* Text segment
<<<<
Elsevier

Journal of Autoimmunity

Volume 104, November 2019, 102347
Journal of Autoimmunity

Evidence of epigenetic alterations in thrombosis and coagulation: A systematic review

https://doi.org/10.1016/j.jaut.2019.102347Get rights and content

Highlights

  • Thrombosis and anticoagulation related genes have differential methylation in CVDs.

  • In vitro models further support these findings.

  • Top ranked genes in several studies are the thrombin receptors.

Abstract

Thrombosis in the context of Cardiovascular disease (CVD) affects mainly the blood vessels supplying the heart, brain and peripheries and it is the leading cause of death worldwide. The pathophysiological thrombotic mechanisms are largely unknown. Heritability contributes to a 30% of the incidence of CVD. The remaining variation can be explained by life style factors such as smoking, dietary and exercise habits, environmental exposure to toxins, and drug usage and other comorbidities.

Epigenetic variation can be acquired or inherited and constitutes an interaction between genes and the environment. Epigenetics have been implicated in atherosclerosis, ischemia/reperfusion damage and the cardiovascular response to hypoxia. Epigenetic regulators of gene expression are mainly the methylation of CpG islands, histone post translational modifications (PTMs) and microRNAs (miRNAs). These epigenetic regulators control gene expression either through activation or silencing. Epigenetic control is mostly dynamic and can potentially be manipulated to prevent or reverse the uncontrolled expression of genes, a trait that renders them putative therapeutic targets.

In the current review, we systematically studied and present available data on epigenetic alterations implicated in thrombosis derived from human studies. Evidence of epigenetic alterations is observed in several thrombotic diseases such as Coronary Artery Disease and Cerebrovascular Disease, Preeclampsia and Antiphospholipid Syndrome. Differential CpG methylation and specific histone PTMs that control transcription of prothrombotic and proinflammatory genes have also been associated with predisposing factors of thrombosis and CVD, such us smoking, air pollution, hypertriglyceridemia, occupational exposure to particulate matter and comorbidities including cancer, Chronic Obstructive Pulmonary Disease and Chronic Kidney Disease. These clinical observations are further supported by in vitro experiments and indicate that epigenetic regulation affects the pathophysiology of thrombotic disorders with potential diagnostic or therapeutic utility.
>>>>
* Parts of the exercise
1. In the epigenetics and thrombosis review, what share of the incidence of cardiovascular disease is attributed to heritability?
2. Continue the epigenetics and thrombosis review after its last sentence.

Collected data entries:
<<<<
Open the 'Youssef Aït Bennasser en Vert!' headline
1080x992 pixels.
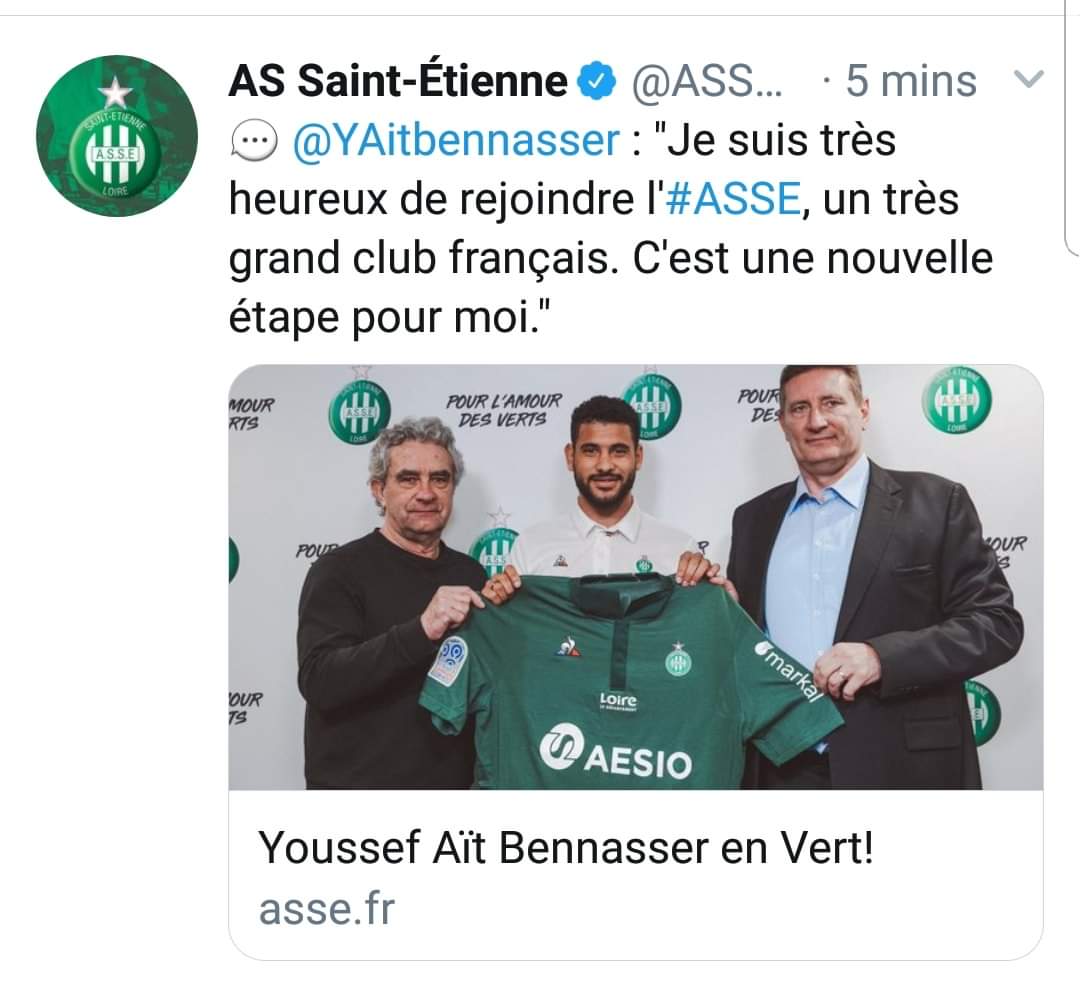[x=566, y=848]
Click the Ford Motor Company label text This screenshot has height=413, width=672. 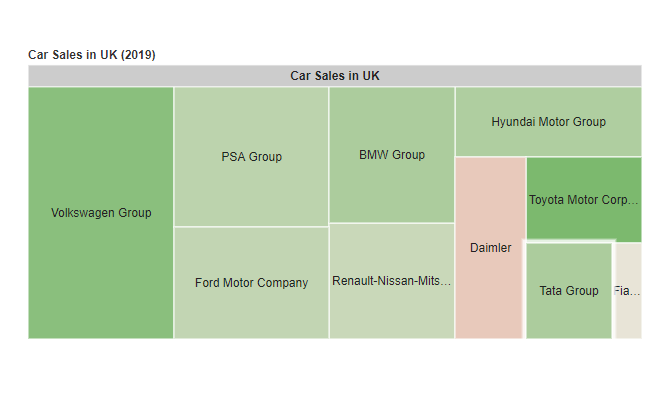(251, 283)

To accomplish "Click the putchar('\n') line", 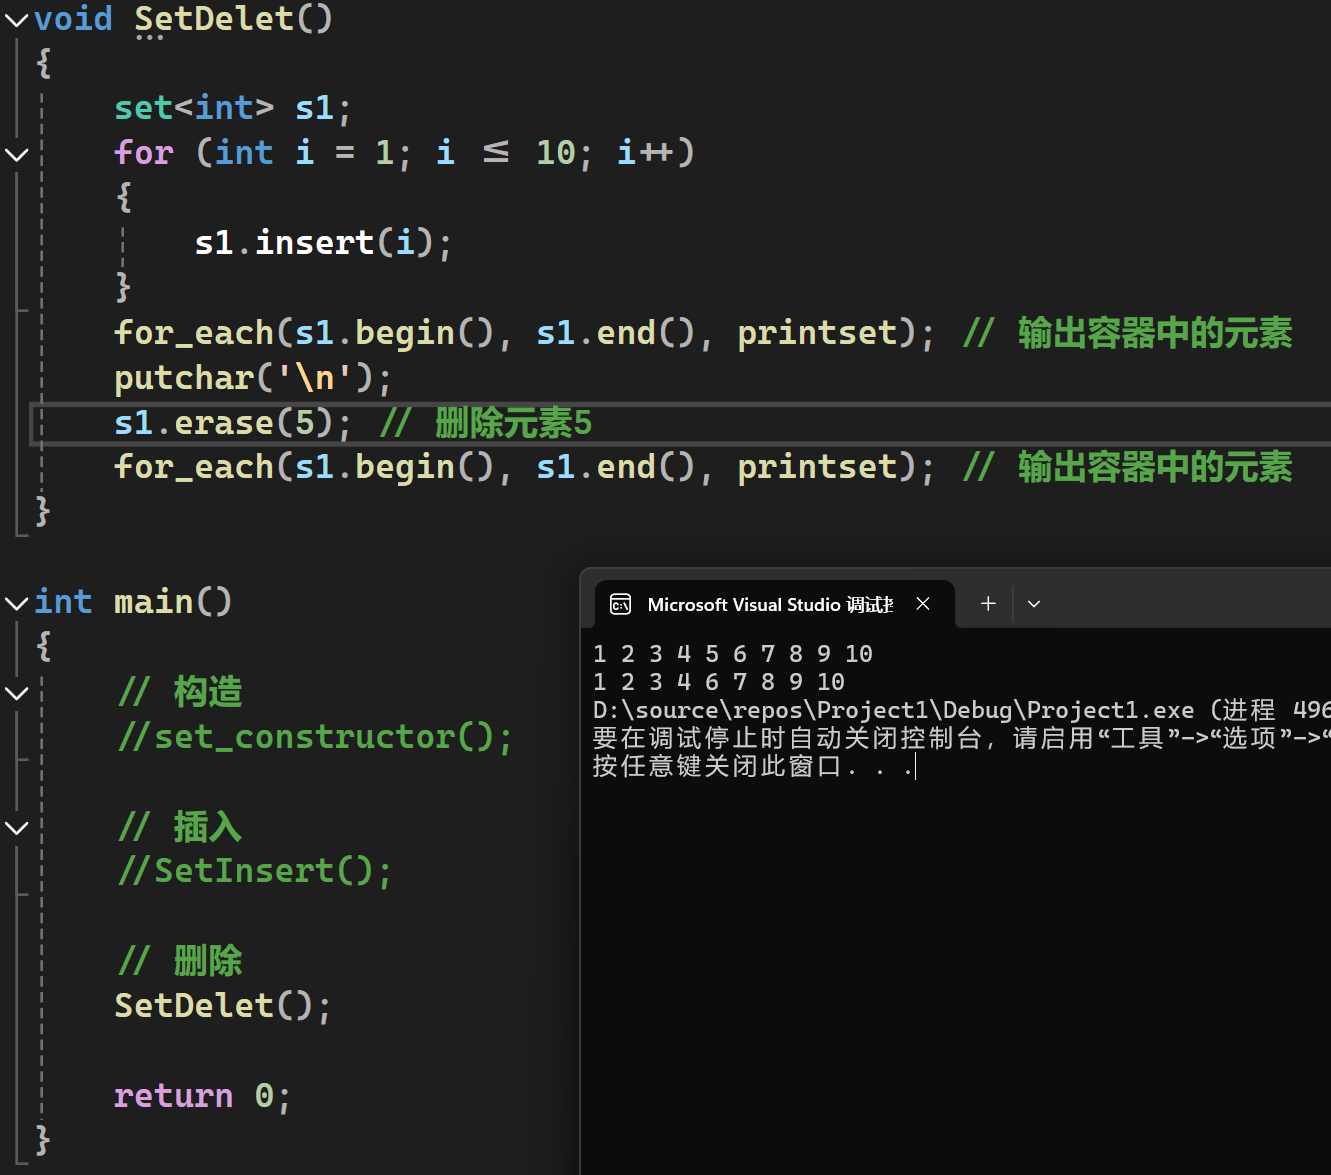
>>>>
* Task-by-task outputs
1. 30%

2.
Introduction

Thrombosis mainly occurs in the blood vessels supplying the heart, brain and peripheries, resulting in clinical entities which are collectively referred to as cardiovascular disease (CVD). Atheromatous plaque formation, which precedes the thrombotic event, usually occurs in multiple sites and despite the plurality of clinical manifestations (myocardial infarction (MI), stroke, thrombosis and cardiac arrhythmia), these diseases share a common pathophysiological mechanism. Cardiovascular diseases are the world's bigger killers, with 85% of these deaths attributed to heart attack and stroke according to the World Health Organization statistics [1]. Stroke is a clinical syndrome characterized by an acute loss of neurological function, with symptoms lasting longer than 24 h, whereas transient ischemic attack (TIA) lasts less than 24 h without permanent neurological deficit [2]. Ischemic stroke and TIA are usually secondary to thrombosis or embolism of the arteries supplying the brain. Intensive research efforts have revealed several genetic components and environmental predisposing factors, such as smoking, that contribute to the thrombotic process, however key aspects of the thrombotic mechanism, including its deregulation in a pathophysiological context, remain to date largely unknown. Heritability estimates suggest that inherited genetic factors account for approximately 30% of the variation in the incidence of most cardiovascular diseases [3]. The remaining variation is believed to be explained by life style factors such as dietary and exercise habits, environmental exposure to toxins, and drug usage.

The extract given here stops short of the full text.